Rewrite the part that opens with the line containing "You are a GUI" and closes with the line containing "(x=947, y=320)", putting "assistant" in place of "agent" and leaving everything else as it is.

GIVEN DATA:
:::

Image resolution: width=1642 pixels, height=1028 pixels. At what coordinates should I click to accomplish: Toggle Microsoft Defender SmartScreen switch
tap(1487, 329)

:::

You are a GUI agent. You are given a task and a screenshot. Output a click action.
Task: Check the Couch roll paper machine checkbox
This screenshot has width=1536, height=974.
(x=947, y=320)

:::

EXERCISE SOLUTION:
You are a GUI assistant. You are given a task and a screenshot. Output a click action.
Task: Check the Couch roll paper machine checkbox
This screenshot has width=1536, height=974.
(x=947, y=320)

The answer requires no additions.